## Exercise description
All lines from the one with "Task: Select the yellow" through the last are to be given again exactly as they stand in the data below, and only those.

================================

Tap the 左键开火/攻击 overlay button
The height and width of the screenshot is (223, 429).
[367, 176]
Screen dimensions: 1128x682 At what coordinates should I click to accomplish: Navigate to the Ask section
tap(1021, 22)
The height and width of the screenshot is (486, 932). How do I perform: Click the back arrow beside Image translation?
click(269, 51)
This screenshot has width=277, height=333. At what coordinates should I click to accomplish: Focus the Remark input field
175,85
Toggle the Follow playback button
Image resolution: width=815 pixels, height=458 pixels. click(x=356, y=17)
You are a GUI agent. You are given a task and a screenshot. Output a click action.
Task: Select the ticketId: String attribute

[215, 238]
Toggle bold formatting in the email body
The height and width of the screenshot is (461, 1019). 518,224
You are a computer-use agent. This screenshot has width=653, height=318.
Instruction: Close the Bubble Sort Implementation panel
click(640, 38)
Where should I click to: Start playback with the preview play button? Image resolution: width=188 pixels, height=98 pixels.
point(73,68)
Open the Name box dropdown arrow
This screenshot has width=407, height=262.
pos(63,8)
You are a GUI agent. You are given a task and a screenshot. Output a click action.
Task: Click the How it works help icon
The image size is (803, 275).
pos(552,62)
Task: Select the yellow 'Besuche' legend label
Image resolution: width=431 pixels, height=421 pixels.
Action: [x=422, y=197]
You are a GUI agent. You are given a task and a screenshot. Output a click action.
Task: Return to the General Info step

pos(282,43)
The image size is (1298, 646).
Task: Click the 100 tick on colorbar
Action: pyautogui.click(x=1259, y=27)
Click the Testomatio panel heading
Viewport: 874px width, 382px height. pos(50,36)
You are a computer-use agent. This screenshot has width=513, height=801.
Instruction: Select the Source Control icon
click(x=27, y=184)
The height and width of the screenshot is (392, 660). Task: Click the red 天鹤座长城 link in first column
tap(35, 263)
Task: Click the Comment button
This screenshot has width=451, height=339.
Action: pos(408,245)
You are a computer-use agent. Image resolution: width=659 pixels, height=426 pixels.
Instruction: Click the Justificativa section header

================================

## Response below
Task: Select the yellow 'Besuche' legend label
Image resolution: width=431 pixels, height=421 pixels.
Action: [x=422, y=197]
You are a GUI agent. You are given a task and a screenshot. Output a click action.
Task: Return to the General Info step

pos(282,43)
The image size is (1298, 646).
Task: Click the 100 tick on colorbar
Action: pyautogui.click(x=1259, y=27)
Click the Testomatio panel heading
Viewport: 874px width, 382px height. pos(50,36)
You are a computer-use agent. This screenshot has width=513, height=801.
Instruction: Select the Source Control icon
click(x=27, y=184)
The height and width of the screenshot is (392, 660). Task: Click the red 天鹤座长城 link in first column
tap(35, 263)
Task: Click the Comment button
This screenshot has width=451, height=339.
Action: pos(408,245)
You are a computer-use agent. Image resolution: width=659 pixels, height=426 pixels.
Instruction: Click the Justificativa section header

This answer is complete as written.